Sarah Lancashire From Corrie to Happy Valley, the light and dark faces of a shining northern star
The Guardian|February 04, 2023
For the past five weeks, the nation has been gripped by the third and final series of BBC’s Happy Valley.
Rebecca Nicholson
Sarah Lancashire From Corrie to Happy Valley, the light and dark faces of a shining northern star

By episode 4, more than 9 million people were waiting to see what would happen next in Sally Wainwright’s West Yorkshire-set crime saga, including catch-up figures. The week it went up against Prince Harry’s interview on ITV, Happy Valley trounced it – by a million viewers. Clearly, we prefer our strained family relations with a dour northern putdown and a nice cup of tea.

Tomorrow, Happy Valley will conclude for good, and viewers will finally discover how it is going to end between the rapist and murderer Tommy Lee Royce and the grizzled police sergeant Catherine Cawood.

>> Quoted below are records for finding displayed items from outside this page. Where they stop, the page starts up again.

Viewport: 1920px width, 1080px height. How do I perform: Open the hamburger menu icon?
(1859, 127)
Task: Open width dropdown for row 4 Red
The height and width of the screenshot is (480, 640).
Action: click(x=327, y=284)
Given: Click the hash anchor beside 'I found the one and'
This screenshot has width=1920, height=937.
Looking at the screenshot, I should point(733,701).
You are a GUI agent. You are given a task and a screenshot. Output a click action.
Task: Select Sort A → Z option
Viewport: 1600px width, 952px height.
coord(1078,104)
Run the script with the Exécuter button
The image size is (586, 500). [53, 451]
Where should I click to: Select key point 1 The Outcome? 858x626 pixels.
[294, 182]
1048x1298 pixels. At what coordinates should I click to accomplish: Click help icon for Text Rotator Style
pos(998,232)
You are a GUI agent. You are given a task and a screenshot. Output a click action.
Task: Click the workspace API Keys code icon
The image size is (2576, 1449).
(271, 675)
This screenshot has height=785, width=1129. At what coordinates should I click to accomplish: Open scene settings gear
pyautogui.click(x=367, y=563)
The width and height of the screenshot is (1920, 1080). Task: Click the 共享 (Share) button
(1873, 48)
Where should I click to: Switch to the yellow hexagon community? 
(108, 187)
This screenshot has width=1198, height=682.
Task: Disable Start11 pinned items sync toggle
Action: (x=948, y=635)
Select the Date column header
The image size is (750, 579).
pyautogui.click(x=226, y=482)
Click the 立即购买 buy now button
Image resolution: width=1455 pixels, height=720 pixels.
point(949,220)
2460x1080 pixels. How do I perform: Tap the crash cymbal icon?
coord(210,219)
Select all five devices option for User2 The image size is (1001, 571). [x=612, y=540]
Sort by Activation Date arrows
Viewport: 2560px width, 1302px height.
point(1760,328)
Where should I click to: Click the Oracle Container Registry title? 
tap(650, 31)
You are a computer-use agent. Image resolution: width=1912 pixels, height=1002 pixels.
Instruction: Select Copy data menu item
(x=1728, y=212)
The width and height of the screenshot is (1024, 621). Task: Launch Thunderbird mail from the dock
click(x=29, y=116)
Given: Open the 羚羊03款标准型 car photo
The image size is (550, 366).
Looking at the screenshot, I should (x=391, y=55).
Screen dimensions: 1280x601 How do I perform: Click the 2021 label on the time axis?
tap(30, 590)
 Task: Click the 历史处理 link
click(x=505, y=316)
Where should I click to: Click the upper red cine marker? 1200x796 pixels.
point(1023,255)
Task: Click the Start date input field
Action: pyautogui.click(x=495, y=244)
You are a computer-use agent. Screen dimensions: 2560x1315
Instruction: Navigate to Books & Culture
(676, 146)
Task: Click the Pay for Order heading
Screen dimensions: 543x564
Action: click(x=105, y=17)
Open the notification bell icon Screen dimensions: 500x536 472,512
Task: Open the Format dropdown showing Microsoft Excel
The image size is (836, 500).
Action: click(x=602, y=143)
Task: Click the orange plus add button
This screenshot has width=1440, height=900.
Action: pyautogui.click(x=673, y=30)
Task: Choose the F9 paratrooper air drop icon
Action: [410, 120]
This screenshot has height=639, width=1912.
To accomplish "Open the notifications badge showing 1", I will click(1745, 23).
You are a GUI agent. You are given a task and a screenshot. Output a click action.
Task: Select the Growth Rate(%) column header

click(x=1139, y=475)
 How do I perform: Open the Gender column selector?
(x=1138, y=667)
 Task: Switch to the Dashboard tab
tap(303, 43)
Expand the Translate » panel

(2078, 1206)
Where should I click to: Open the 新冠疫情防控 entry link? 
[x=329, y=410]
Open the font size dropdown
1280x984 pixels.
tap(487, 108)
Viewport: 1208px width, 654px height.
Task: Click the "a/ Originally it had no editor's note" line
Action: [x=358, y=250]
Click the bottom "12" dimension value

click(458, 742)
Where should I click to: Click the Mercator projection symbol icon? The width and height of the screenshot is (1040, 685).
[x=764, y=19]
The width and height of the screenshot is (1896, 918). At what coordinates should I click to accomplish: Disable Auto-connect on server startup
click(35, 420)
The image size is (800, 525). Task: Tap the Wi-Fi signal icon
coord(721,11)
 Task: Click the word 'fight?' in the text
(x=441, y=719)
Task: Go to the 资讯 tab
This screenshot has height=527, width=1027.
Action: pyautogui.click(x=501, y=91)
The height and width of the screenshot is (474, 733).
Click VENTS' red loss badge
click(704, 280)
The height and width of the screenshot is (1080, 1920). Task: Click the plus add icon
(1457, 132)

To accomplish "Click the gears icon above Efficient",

Cawood has been played to deadpan perfection by Sarah Lancashire since the drama began in 2014. Each week fans take to social media to discuss the particular moment that sent their heart rate through the roof, or their favourite bits of dialogue; Lancashire’s delivery of a line as simple as “hiya” invites a frenzy of praise and admiration.

She is weary, wry and simmering with understated emotion, whether informing sceptical detectives that she knows exactly whose body is wearing “concrete underpants” because “I’d recognise those teeth anywhere, I nicked him once for a public order offence and he bit me”, or when deep in the middle of telling her grandson Ryan he is not evil, he says his tea is getting cold. What he’s having? Stew. “That’ll be all right,” she says, pitch-perfect, saying far more than the words themselves.